To do: Could you filter the material and copy every line where the word "agent" occurs?

+++ Source information

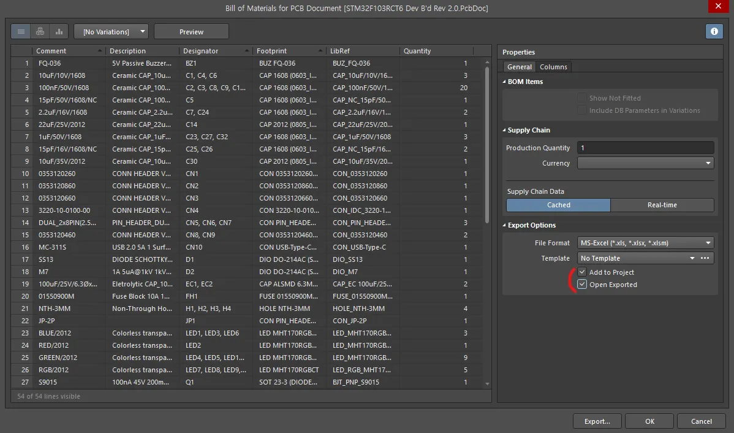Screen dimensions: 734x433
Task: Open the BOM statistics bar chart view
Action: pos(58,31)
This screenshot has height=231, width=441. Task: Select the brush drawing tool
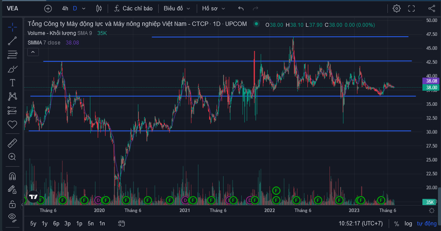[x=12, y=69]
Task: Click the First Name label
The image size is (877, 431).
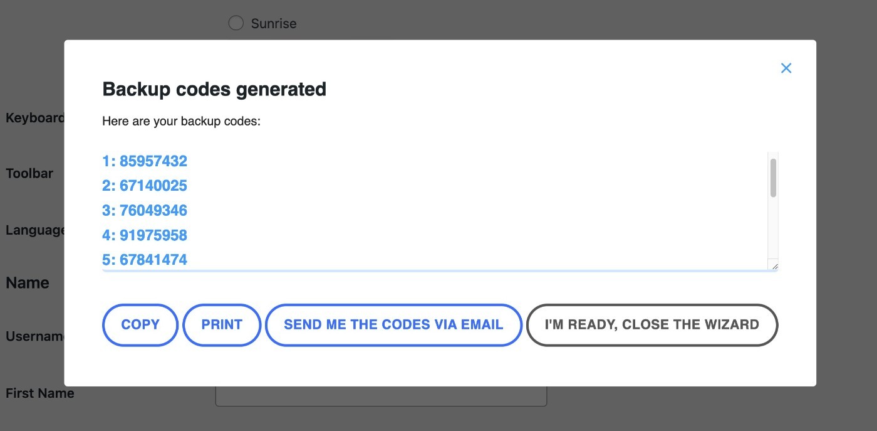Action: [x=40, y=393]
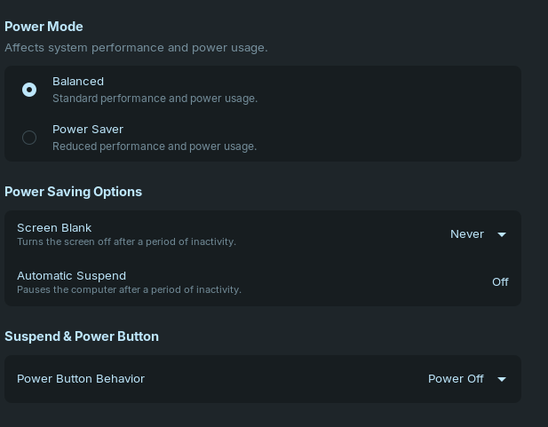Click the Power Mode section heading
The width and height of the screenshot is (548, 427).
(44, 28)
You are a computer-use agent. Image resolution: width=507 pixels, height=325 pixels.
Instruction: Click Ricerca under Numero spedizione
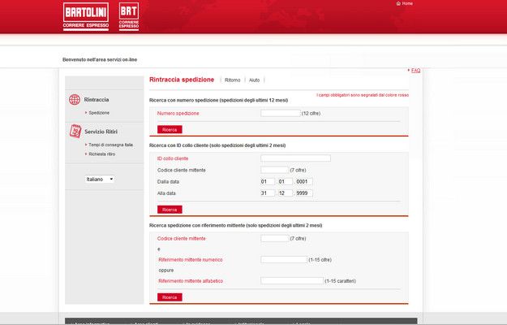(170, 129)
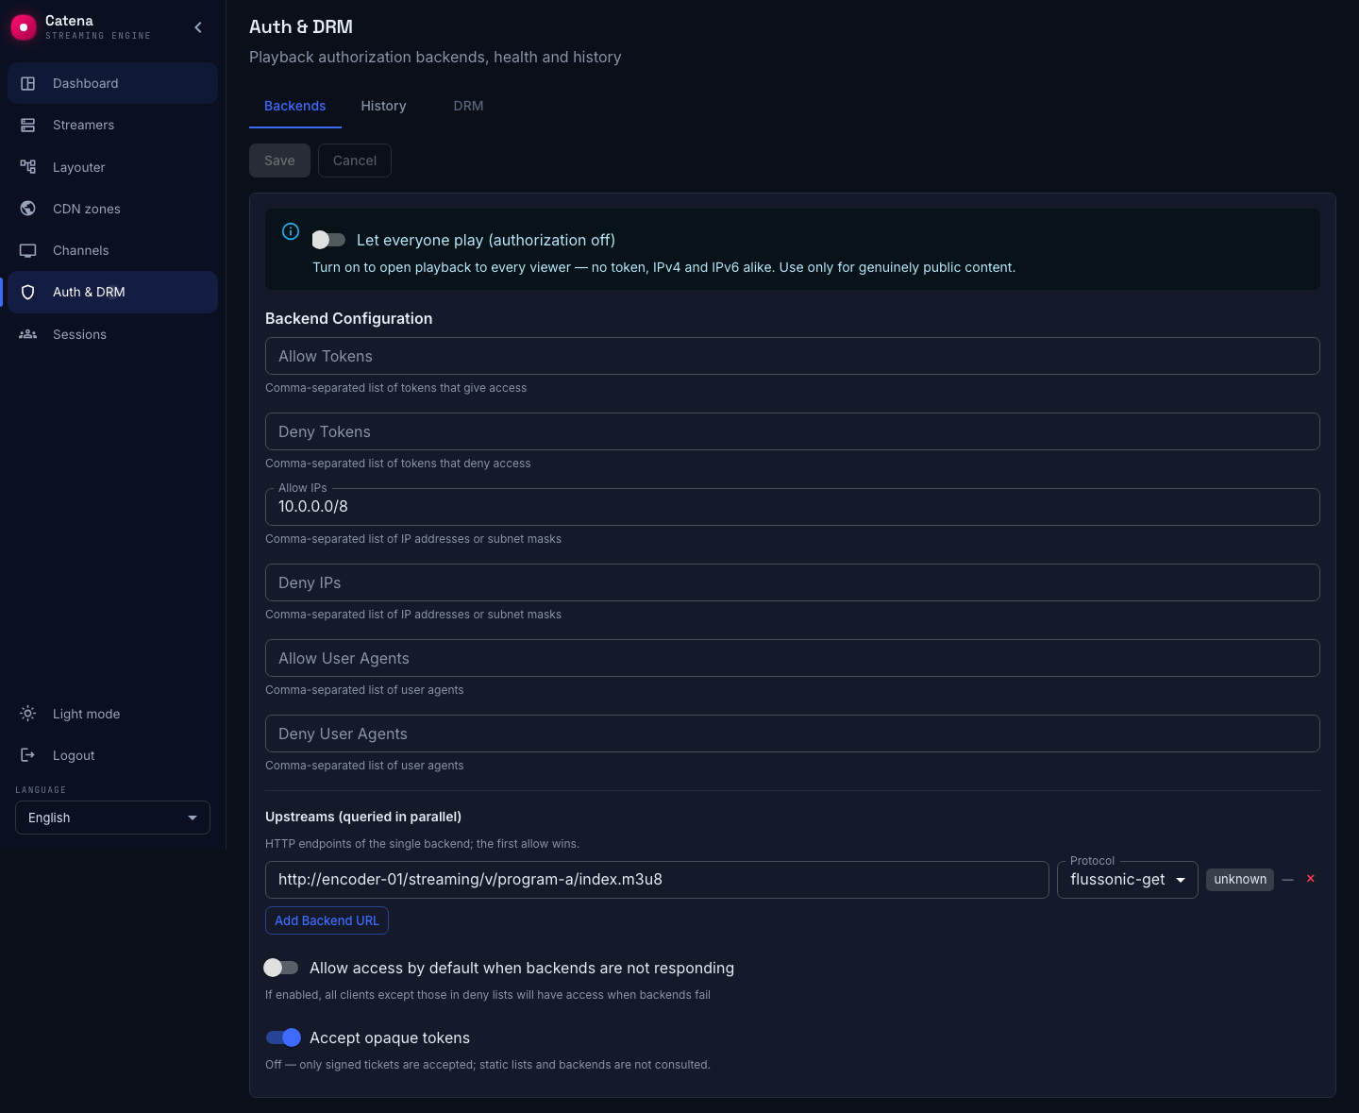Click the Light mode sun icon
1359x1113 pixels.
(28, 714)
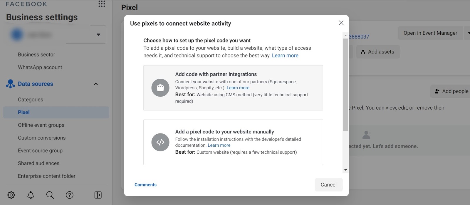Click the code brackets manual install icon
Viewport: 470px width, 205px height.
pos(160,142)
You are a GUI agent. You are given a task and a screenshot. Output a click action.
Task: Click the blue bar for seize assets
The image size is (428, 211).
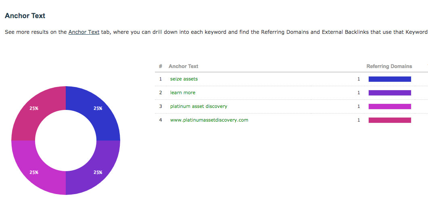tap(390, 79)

++++++

Answer to this problem:
You are a computer-use agent. Image resolution: width=507 pixels, height=325 pixels.
You are a GUI agent. You are given a task and a screenshot. Output a click action.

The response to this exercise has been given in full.